From the records below, print exactly the lines starting at the one containing "second gear (1389, 714)" and ending at the one containing "may I take your order? (1389, 780)", ends included, and nothing else.

*** Materials provided ***

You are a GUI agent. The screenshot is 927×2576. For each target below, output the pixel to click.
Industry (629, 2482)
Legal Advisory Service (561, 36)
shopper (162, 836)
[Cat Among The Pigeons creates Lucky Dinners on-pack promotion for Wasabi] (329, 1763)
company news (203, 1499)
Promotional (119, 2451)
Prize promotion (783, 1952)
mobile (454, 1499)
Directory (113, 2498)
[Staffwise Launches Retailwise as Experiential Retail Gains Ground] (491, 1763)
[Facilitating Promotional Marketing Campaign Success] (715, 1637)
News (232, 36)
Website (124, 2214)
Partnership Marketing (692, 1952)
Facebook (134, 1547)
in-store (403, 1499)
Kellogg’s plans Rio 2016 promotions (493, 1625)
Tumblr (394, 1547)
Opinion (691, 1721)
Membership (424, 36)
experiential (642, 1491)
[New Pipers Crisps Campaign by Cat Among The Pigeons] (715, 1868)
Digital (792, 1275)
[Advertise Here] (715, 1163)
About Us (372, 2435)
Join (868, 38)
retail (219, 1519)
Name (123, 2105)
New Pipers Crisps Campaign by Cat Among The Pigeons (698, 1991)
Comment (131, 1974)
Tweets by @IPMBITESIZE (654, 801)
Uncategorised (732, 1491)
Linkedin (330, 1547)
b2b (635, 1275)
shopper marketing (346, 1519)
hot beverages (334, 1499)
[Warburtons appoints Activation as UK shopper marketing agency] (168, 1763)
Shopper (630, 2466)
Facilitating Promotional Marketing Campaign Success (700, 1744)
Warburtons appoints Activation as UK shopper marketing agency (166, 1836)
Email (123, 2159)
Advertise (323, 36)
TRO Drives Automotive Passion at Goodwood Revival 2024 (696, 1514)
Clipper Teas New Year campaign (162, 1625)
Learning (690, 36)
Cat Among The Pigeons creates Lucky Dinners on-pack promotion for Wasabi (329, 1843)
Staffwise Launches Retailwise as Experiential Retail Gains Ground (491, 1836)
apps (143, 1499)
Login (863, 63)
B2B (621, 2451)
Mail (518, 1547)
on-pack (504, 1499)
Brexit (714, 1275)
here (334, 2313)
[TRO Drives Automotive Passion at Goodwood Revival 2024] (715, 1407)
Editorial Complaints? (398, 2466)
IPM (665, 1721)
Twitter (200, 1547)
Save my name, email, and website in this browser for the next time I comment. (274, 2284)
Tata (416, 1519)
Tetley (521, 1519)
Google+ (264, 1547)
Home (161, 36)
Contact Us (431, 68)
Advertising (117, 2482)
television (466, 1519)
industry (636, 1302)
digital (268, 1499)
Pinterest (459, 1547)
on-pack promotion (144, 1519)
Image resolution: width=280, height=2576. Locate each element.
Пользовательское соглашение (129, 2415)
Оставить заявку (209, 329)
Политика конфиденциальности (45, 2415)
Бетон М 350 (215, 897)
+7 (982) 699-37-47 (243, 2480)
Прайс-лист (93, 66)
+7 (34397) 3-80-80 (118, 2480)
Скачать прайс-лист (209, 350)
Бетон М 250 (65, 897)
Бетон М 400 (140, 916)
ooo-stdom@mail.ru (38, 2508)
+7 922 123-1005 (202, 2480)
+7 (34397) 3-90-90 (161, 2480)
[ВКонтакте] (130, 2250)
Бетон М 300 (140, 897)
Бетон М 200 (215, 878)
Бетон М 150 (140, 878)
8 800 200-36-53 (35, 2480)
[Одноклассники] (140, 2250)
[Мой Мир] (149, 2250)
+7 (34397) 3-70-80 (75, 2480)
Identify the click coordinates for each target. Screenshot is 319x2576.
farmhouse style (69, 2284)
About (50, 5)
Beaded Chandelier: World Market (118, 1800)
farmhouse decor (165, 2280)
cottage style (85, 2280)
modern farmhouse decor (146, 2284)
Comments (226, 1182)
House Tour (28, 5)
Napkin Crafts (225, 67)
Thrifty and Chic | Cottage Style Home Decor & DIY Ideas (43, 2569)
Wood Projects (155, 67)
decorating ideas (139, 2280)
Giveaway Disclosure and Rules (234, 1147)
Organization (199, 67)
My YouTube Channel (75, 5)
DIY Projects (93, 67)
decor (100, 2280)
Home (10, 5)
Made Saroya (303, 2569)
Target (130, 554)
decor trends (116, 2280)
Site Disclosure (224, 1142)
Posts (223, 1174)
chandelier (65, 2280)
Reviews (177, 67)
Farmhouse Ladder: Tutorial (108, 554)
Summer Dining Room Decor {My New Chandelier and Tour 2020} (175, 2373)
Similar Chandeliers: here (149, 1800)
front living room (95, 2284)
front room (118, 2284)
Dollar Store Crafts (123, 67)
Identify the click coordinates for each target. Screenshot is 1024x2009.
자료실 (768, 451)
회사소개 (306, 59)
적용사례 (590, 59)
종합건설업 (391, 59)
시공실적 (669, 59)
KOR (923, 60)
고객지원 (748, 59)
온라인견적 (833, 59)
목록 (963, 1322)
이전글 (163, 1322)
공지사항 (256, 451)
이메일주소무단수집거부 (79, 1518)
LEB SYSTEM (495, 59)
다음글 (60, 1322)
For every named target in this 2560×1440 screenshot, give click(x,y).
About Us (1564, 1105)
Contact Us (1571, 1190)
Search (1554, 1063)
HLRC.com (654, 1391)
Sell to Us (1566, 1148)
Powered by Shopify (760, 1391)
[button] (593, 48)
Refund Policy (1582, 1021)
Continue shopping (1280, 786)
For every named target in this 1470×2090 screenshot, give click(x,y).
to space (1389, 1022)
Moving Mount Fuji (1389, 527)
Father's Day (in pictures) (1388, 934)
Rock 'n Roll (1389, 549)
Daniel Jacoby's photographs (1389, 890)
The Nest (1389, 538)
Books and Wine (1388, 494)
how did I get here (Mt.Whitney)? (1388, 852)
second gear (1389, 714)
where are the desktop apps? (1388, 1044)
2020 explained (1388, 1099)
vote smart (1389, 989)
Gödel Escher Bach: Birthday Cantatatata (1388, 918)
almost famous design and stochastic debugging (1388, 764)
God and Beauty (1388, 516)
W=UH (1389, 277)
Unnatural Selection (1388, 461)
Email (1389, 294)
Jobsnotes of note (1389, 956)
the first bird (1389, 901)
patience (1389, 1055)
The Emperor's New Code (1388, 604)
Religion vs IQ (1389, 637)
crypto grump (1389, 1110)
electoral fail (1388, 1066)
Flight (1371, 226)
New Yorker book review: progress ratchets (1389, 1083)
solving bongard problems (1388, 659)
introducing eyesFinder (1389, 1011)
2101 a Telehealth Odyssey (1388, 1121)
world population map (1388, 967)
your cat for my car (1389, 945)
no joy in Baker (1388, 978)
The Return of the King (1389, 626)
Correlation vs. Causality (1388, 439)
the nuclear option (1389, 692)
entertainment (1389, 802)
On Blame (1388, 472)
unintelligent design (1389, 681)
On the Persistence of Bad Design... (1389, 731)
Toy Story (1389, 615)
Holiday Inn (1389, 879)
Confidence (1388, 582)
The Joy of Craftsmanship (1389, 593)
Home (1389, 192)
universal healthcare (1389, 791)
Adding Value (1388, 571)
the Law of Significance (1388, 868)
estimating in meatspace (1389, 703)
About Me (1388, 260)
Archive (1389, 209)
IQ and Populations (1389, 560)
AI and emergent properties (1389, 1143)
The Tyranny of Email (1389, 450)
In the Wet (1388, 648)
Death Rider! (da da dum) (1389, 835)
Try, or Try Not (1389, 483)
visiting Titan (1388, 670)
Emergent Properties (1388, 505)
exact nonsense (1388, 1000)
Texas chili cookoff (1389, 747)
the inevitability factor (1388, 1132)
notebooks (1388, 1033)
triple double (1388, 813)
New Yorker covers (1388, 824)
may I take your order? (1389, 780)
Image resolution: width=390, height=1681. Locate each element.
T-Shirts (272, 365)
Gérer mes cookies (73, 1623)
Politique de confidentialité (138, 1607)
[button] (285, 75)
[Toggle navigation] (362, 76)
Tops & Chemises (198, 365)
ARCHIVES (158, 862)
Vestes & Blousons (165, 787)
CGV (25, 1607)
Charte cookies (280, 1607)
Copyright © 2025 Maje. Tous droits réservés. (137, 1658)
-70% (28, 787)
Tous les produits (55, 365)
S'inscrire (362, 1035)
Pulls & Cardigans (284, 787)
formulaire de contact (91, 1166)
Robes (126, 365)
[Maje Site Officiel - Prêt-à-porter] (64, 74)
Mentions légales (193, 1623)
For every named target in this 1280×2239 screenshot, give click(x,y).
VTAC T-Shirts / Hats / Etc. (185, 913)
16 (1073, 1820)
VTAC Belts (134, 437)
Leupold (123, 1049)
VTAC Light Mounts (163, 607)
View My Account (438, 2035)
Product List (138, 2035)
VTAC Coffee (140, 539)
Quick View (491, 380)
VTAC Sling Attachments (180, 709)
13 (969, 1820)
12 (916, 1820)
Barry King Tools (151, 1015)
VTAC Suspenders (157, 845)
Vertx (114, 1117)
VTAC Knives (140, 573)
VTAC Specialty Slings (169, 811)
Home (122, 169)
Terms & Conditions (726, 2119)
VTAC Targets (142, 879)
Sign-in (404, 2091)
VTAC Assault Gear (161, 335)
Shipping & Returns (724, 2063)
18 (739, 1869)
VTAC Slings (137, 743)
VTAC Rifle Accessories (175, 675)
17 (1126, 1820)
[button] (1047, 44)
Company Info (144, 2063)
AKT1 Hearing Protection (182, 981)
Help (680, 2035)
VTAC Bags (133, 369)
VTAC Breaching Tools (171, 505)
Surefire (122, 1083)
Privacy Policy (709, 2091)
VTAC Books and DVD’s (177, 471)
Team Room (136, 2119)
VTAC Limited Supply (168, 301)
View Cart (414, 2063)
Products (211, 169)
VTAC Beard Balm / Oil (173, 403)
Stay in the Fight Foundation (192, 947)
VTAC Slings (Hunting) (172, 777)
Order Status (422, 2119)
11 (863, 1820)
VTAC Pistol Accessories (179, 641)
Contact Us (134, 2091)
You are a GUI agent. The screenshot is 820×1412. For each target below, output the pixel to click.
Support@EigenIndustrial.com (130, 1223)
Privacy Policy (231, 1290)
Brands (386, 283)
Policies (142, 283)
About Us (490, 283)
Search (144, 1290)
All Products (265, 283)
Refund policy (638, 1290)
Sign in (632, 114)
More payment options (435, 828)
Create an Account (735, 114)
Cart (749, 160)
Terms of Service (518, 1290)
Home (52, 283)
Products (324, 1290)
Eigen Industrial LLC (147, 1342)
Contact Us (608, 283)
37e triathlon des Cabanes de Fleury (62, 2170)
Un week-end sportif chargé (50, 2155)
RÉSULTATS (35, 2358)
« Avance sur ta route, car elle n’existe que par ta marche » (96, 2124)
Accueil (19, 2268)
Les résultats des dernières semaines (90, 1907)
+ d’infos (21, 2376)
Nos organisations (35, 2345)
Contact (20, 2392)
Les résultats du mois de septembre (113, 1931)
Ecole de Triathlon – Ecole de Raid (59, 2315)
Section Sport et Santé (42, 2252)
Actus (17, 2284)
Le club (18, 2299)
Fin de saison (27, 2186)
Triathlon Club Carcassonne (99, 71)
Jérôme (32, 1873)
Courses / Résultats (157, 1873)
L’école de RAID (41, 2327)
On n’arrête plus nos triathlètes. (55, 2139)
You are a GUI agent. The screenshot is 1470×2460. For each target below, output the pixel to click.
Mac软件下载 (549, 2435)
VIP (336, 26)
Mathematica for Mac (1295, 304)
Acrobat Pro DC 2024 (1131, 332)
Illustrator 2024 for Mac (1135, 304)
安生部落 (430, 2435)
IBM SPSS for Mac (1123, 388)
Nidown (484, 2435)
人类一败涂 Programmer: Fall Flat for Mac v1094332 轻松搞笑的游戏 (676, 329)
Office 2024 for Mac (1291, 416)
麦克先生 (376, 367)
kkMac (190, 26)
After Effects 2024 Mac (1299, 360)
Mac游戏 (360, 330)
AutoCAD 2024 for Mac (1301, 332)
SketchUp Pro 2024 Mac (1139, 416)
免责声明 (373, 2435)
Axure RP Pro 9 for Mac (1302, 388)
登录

*** End of Materials provided ***

▶ _Written response_
second gear (1389, 714)
where are the desktop apps? (1388, 1044)
2020 explained (1388, 1099)
vote smart (1389, 989)
Gödel Escher Bach: Birthday Cantatatata (1388, 918)
almost famous design and stochastic debugging (1388, 764)
God and Beauty (1388, 516)
W=UH (1389, 277)
Unnatural Selection (1388, 461)
Email (1389, 294)
Jobsnotes of note (1389, 956)
the first bird (1389, 901)
patience (1389, 1055)
The Emperor's New Code (1388, 604)
Religion vs IQ (1389, 637)
crypto grump (1389, 1110)
electoral fail (1388, 1066)
Flight (1371, 226)
New Yorker book review: progress ratchets (1389, 1083)
solving bongard problems (1388, 659)
introducing eyesFinder (1389, 1011)
2101 a Telehealth Odyssey (1388, 1121)
world population map (1388, 967)
your cat for my car (1389, 945)
no joy in Baker (1388, 978)
The Return of the King (1389, 626)
Correlation vs. Causality (1388, 439)
the nuclear option (1389, 692)
entertainment (1389, 802)
On Blame (1388, 472)
unintelligent design (1389, 681)
On the Persistence of Bad Design... (1389, 731)
Toy Story (1389, 615)
Holiday Inn (1389, 879)
Confidence (1388, 582)
The Joy of Craftsmanship (1389, 593)
Home (1389, 192)
universal healthcare (1389, 791)
Adding Value (1388, 571)
the Law of Significance (1388, 868)
estimating in meatspace (1389, 703)
About Me (1388, 260)
Archive (1389, 209)
IQ and Populations (1389, 560)
AI and emergent properties (1389, 1143)
The Tyranny of Email (1389, 450)
In the Wet (1388, 648)
Death Rider! (da da dum) (1389, 835)
Try, or Try Not (1389, 483)
visiting Titan (1388, 670)
Emergent Properties (1388, 505)
exact nonsense (1388, 1000)
Texas chili cookoff (1389, 747)
the inevitability factor (1388, 1132)
notebooks (1388, 1033)
triple double (1388, 813)
New Yorker covers (1388, 824)
may I take your order? (1389, 780)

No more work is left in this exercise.